Task goal. Reproduce the data below line for line, without changing a word, and leave the pictures out of your answer.
─── Data supplied ───
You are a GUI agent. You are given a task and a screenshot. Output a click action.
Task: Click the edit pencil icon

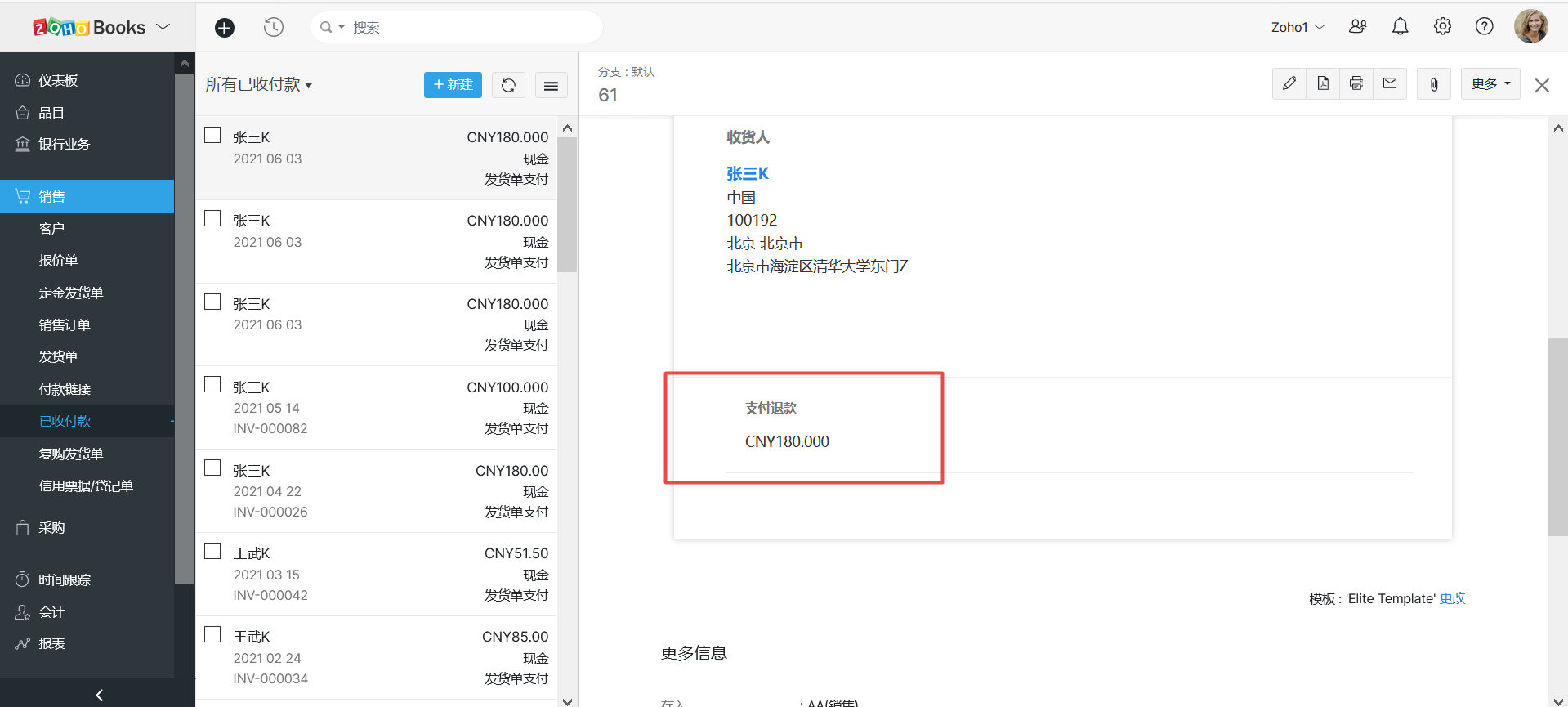(1289, 83)
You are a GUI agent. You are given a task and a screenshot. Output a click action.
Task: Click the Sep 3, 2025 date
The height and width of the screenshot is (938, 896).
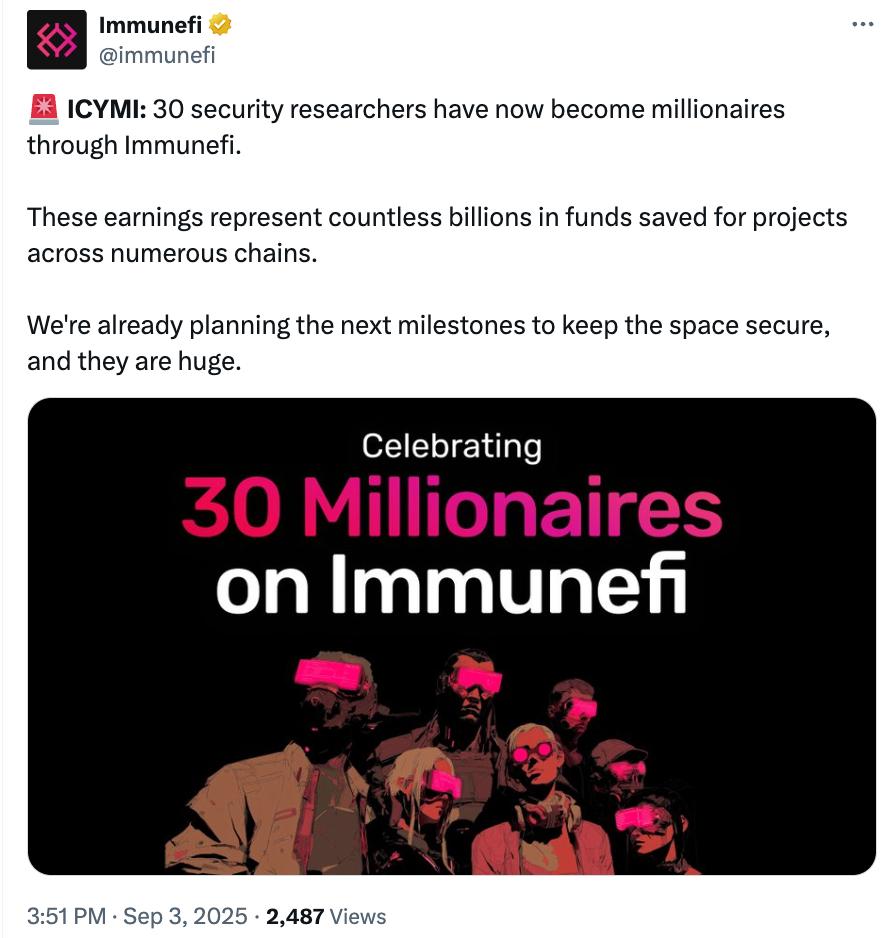[x=185, y=916]
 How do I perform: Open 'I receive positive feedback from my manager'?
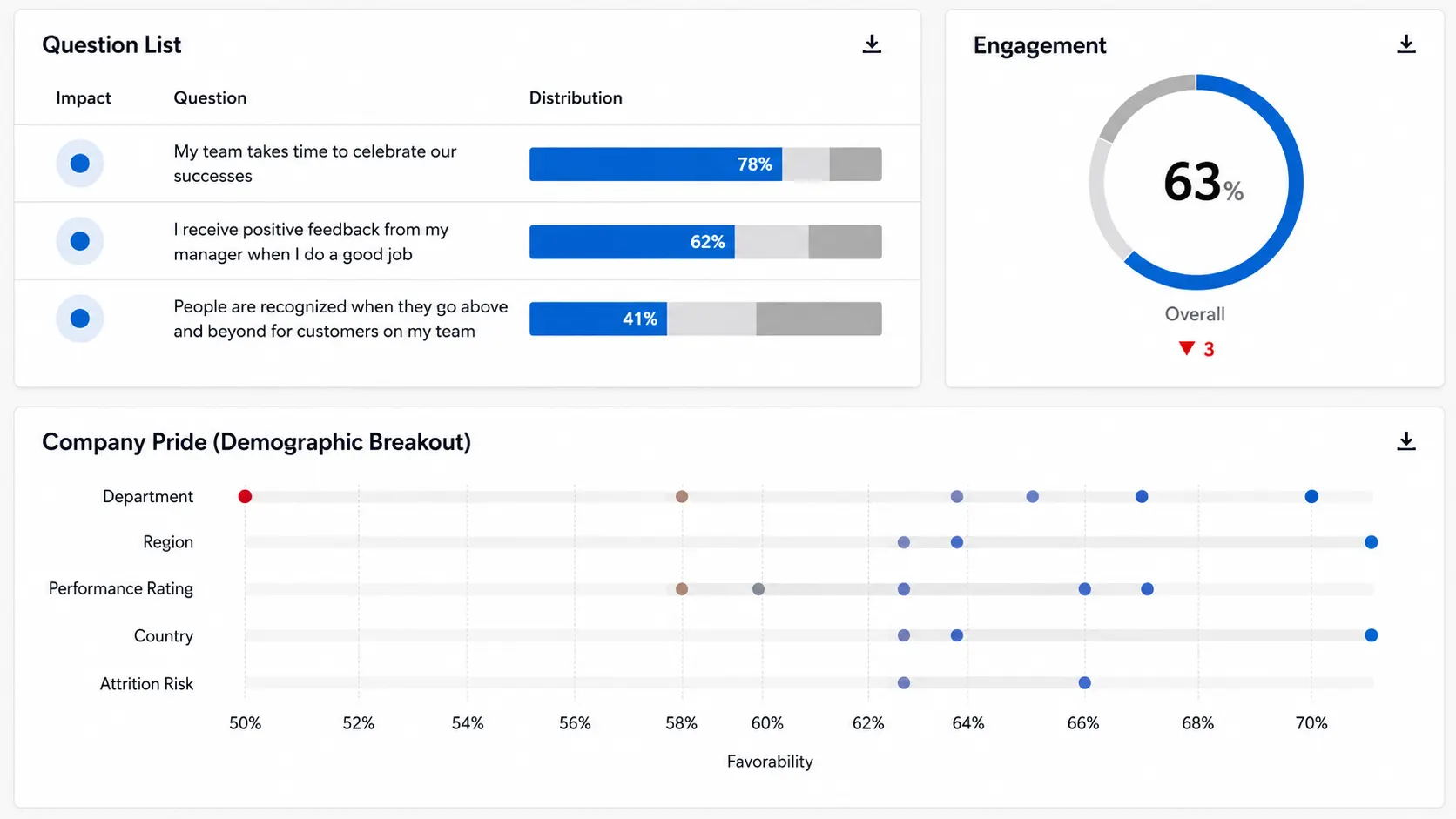click(x=311, y=242)
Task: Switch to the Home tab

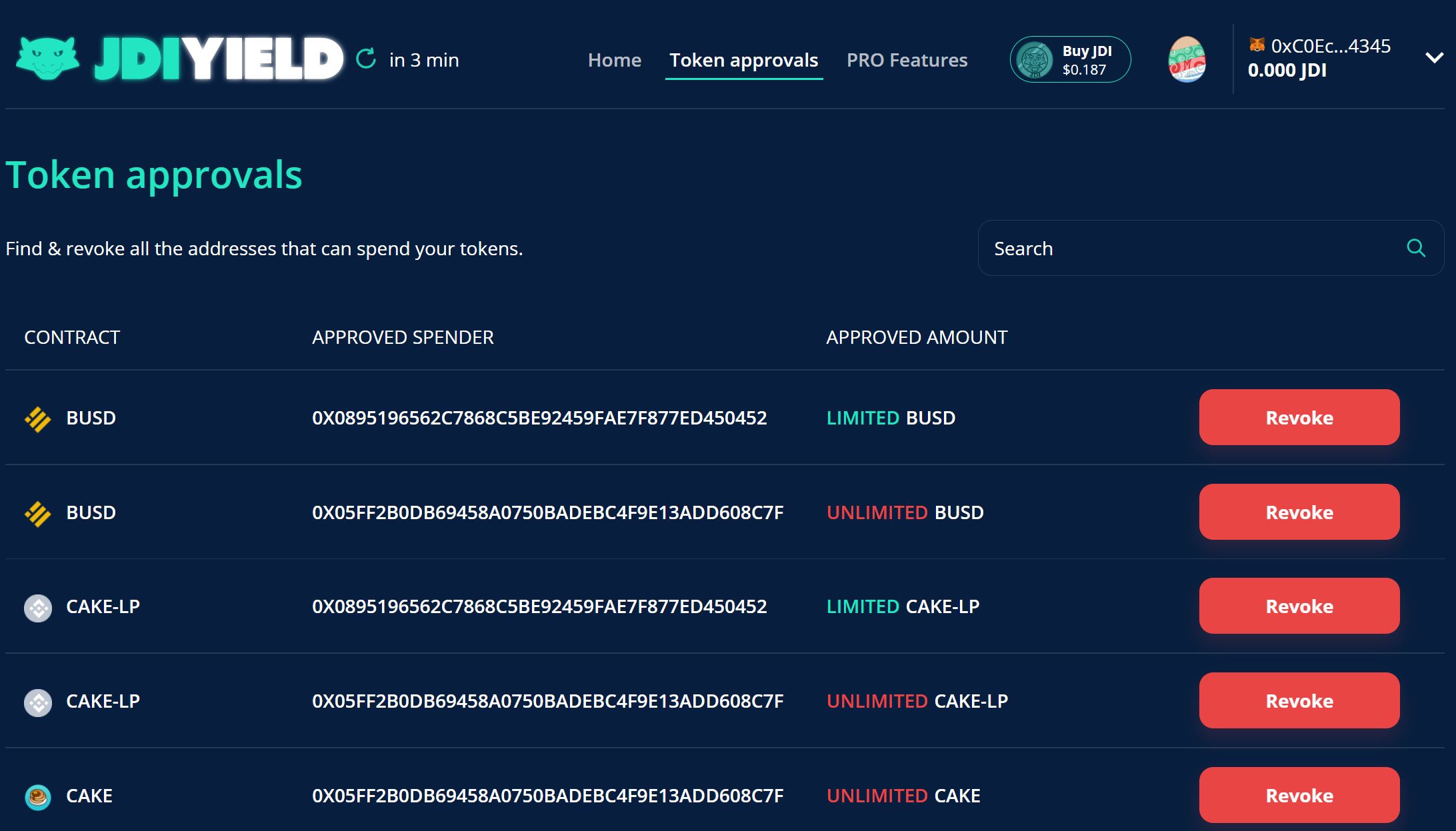Action: (x=614, y=59)
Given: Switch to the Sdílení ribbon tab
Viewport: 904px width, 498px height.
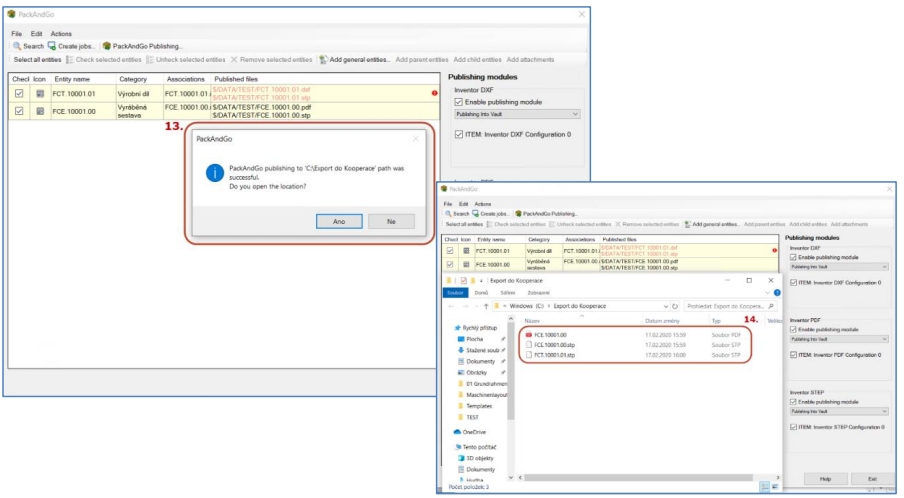Looking at the screenshot, I should (509, 293).
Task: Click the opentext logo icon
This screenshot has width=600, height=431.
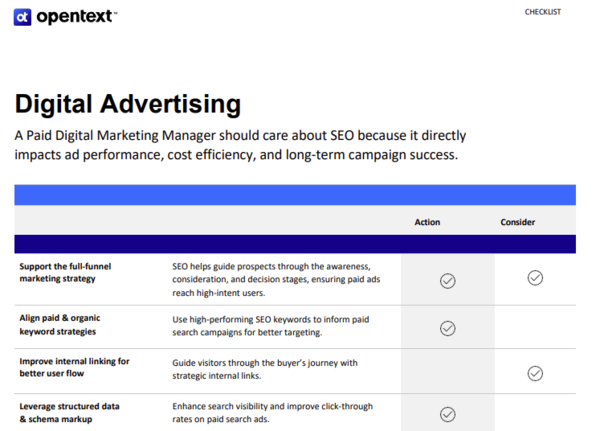Action: coord(23,17)
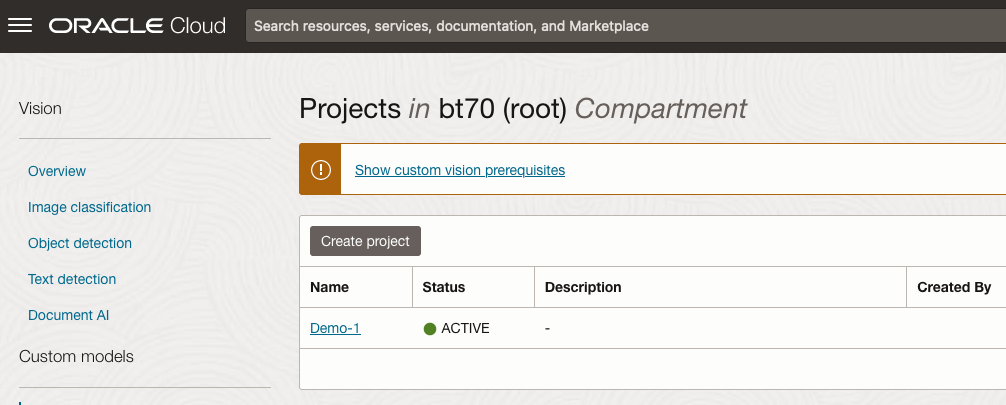Click the Oracle Cloud logo
This screenshot has height=405, width=1006.
[137, 26]
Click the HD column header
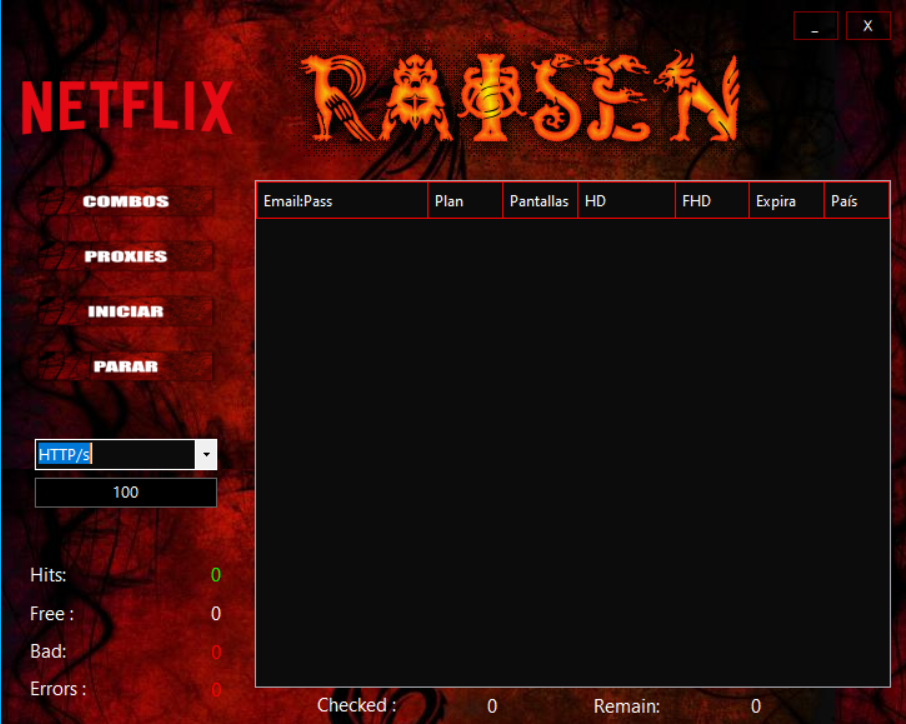The image size is (906, 724). pyautogui.click(x=626, y=201)
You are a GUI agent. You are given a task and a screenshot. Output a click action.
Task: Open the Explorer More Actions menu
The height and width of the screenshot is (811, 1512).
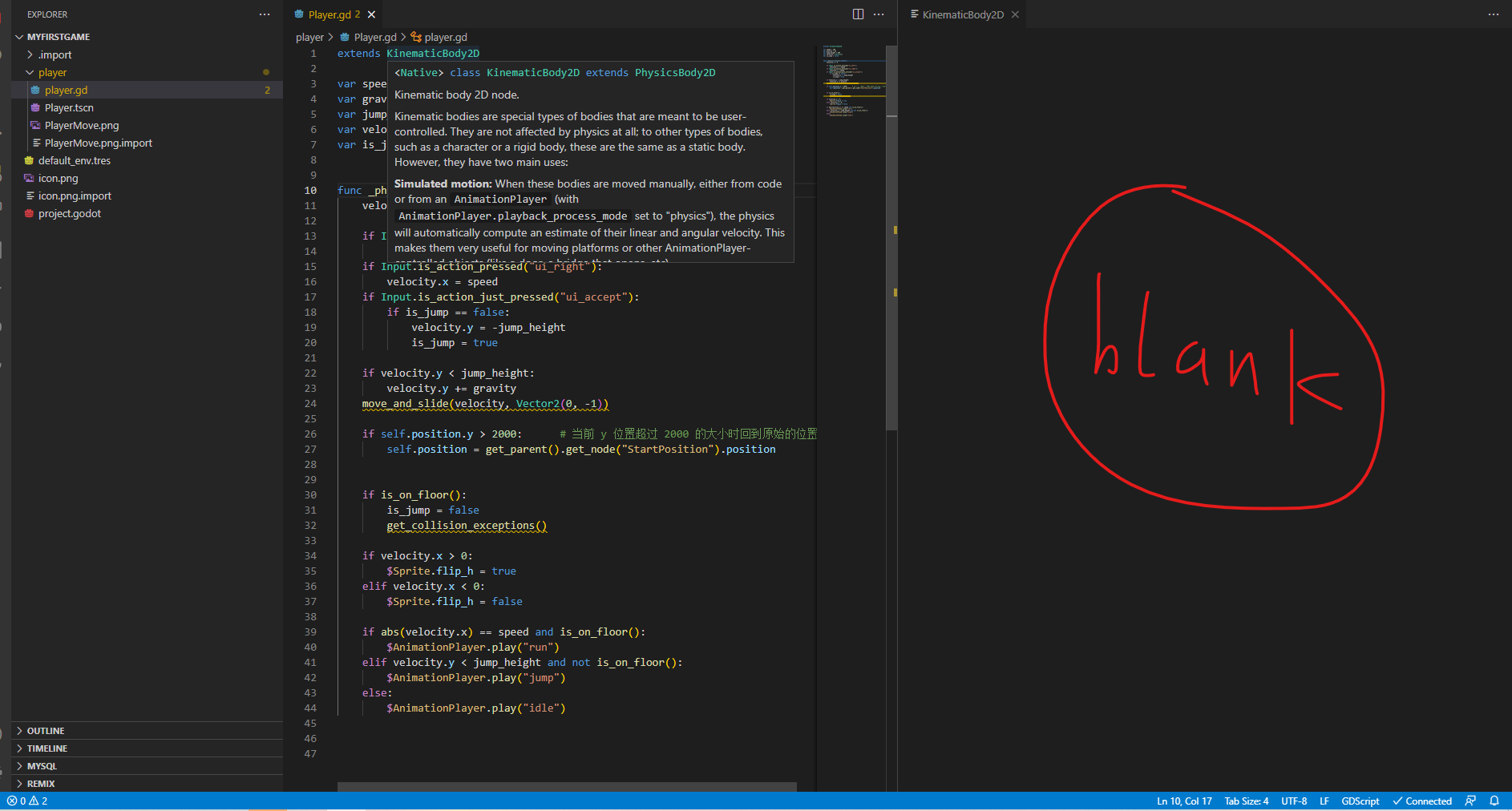coord(265,14)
───
Exercise output.
You are a GUI agent. You are given a task and a screenshot. Output a click action.
Task: Click the edit pencil icon

(1289, 83)
You are a GUI agent. You are given a task and a screenshot. Output a click action.
Task: Click the Sep 3, 2025 date
The height and width of the screenshot is (938, 896).
[x=185, y=916]
 How do I perform: Open 'I receive positive feedback from my manager'?
click(x=311, y=242)
Task: Switch to the Home tab

Action: (x=614, y=59)
Given: Switch to the Sdílení ribbon tab
Viewport: 904px width, 498px height.
Looking at the screenshot, I should (509, 293).
Task: Click the opentext logo icon
This screenshot has width=600, height=431.
Action: coord(23,17)
Click the Oracle Cloud logo
This screenshot has height=405, width=1006.
[137, 26]
Click the HD column header
The image size is (906, 724). pyautogui.click(x=626, y=201)
You are a GUI agent. You are given a task and a screenshot. Output a click action.
Task: Open the Explorer More Actions menu
The height and width of the screenshot is (811, 1512).
coord(265,14)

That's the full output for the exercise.